Scientific journal
Modern problems of science and education
ISSN 2070-7428
"Перечень" ВАК
ИФ РИНЦ = 1,006

DONESTIC PARADIGMATIC PROJECT OF UPBRINGING OF THE 20-30 YEARS OF THE XX CENTURY: A RETROSPECTIVE LOOK

Novikov S.G. 1, 2
1 Volgograd Institute of Arts
2 Volgograd Institute of Arts
The article deals with the essence of the Domestic project of Upbringing in 1920–1930-s. The author believes that this project had paradigmatic nature. In other words, it matches the traditional Russian paradigm of Upbringing (IX - XX centuries). The project had a Marxist shell, but in fact it was a hybrid of anthropocentrism and sociocentrism. The Bolshevik leaders wanted to reconcile the autochthonous traditional culture and values of Western culture. The members of all fractions (Trotsky, Stalin, Bukharin, Yaroslavsky, Preobrazhensky, Liadov and others) believed that the highest interests of the "new man" was the interests of society and state. Soviet Paradigmatic project of Upbringing had its ideological and moral roots in the Russian cultural ground, but it was motivated by the interests of the accelerated modernization of Russia, turning it into a leader of the modern world.
sociocentrism.
anthropocentrism
paradigmatic project of Upbringing
paradigm of Upbringing
upbringing
В 20-30-е гг. ХХ века в СССР реализовывался масштабный воспитательный проект, который следует определить как парадигмальный. Данная оценка фиксирует тот факт, что педагогическое проектирование происходило тогда с опорой на исторически сформировавшуюся парадигму воспитания - устойчивую и повторяющую схему целенаправленной деятельности по инкультурации молодёжи, являющуюся концептуальным осмыслением типологически воспроизводимого способа осуществления воспитательного процесса [3]. Вообще-то парадигмы воспитания «вызревают» в ходе социокультурного развития любого общества, являя собой концентрированное выражение накопленного людьми опыта отбора, хранения и трансляции стандартов поведения и фундаментальных мотивов жизнедеятельности. Возникнув в педагогическом сознании, эти парадигмы приобретают статус объективности, становясь для новых поколений его носителей заранее заданным «чертежом», по которому может и должен организовываться процесс освоения индивидом культуры собственного социума.

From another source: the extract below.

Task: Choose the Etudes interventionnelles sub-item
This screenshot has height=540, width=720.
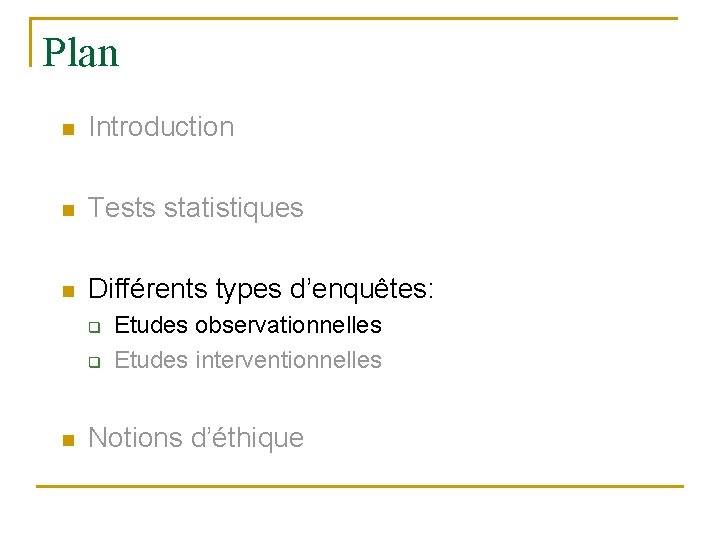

Парадигмы воспитания далеко не всегда оказываются предметом рефлексии воспитателя, оставаясь его естественной реакцией на те проблемы, с которыми он сталкивается в процессе своей педагогической деятельности. Но в определённые (чаще всего переломные) моменты истории предрасположенность в пользу той или иной схемы целенаправленной инкультурации сменяется в обществе сознательным стремлением добиться внутреннего самоизменения человека в соответствии с целеполаганием и идеалом, зафиксированными в совершенно конкретной парадигме воспитания.

В самом деле, если мы бросим взгляд на всемирную историю вообще и на мировой историко-педагогический процесс в частности, то обнаружим, что всякая социальная бифуркация неизменно будила у субъектов перемен намерение воспитать личность, обладающую оптимальными качествами для материализации намечаемых преобразований. Так было во время «христианской революции» первых веков нашей эры, в эпоху Возрождения или же в период Реформации в Западной Европе. История повторилась и в первой трети ХХ века в России, когда социальная революция 1917-1920 гг. предложила миру свой вариант педагогического проектирования.

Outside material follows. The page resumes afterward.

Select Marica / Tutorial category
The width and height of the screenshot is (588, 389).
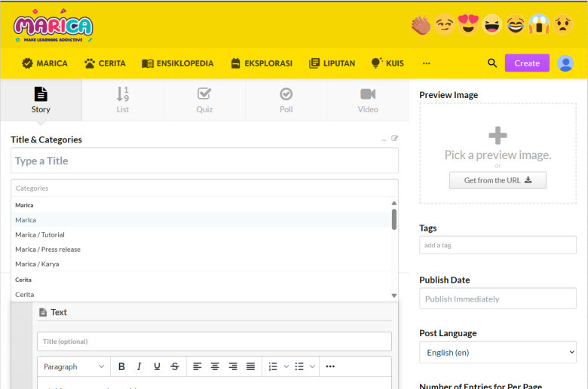[40, 234]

Сразу скажем, что советский парадигмальный воспитательный проект 1920-1930-х гг., как показывает наш анализ, был следованием не марксистской, но традиционной для России парадигме воспитания. Данное утверждение вытекает из простого сравнения целевых компонентов Марксова и советского проектов формирования личности. Напомним, что К. Маркс и Ф. Энгельс видели «на выходе» процесса воспитания свободного индивида, обнаруживающего в полной мере свои задатки, духовно возвышающегося над собственной природой. Такое антропоцентристское целеполагание принципиально отличалось от цели воспитания, формулировавшейся вождями большевизма первой трети ХХ века. Большевики всех фракций - «левые» (Л.Д. Троцкий, Е.А. Преображенский), «правые» (Н.И. Бухарин), «сталинисты» (М.Н. Лядов, Е.М. Ярославский) - заявляли о необходимости формирования личности, способной к самоотречению от свободы во имя надперсональных интересов и готовой по первому приказу власти броситься в борьбу за их претворение. Индивид рассматривался лидерами партии-государства как вспомогательное средство достижения надличностных целей.

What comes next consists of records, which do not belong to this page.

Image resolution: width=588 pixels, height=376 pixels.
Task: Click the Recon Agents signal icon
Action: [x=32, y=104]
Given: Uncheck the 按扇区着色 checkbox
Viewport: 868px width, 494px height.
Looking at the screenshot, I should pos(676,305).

Отмеченный идеал не был изобретением большевиков, но имел глубочайшие корни, уходившие в догосударственные времена, в мир славянских локусов, строивших свою жизнь по принципу неразличения целого и части, сообщества и личности. Общины, напомним, выносили все проблемы на вече, решение которого должно было быть «единым, единственным, как бы воплощением голоса, монолога одного человека», но вместе с тем и оказаться «воплощением голоса каждого члена мира, члена организации, его целей и опыта» [1, Т. I, с. 87]. Вече не признавало ни прав меньшинства, ни права личности на особое мнение. Монологичность принимаемых решений придавала им авторитарный смысл, а участие в обсуждении глав семейств, дворов породило идею коллективизма. Данный идеал воспитания, следовательно, потенциально содержал в себе две ориентации - авторитарную (направленную на власть старейшины, батюшки и т.п.) и соборную (направленную на власть земли, глав семейств, собрания частей целого) [1, Т. II, с. 99-100]. Это обстоятельство и определило его последующую дифференциацию (в государственную эпоху, с IX в. н.э.) на соборный и авторитарный идеалы воспитания. Обе версии идеала, а значит и оба варианта осмыслявшей его парадигмы воспитания, мы могли бы именовать социоцентристскими, так как их конституировали интересы социального целого (общины, коллектива, государства).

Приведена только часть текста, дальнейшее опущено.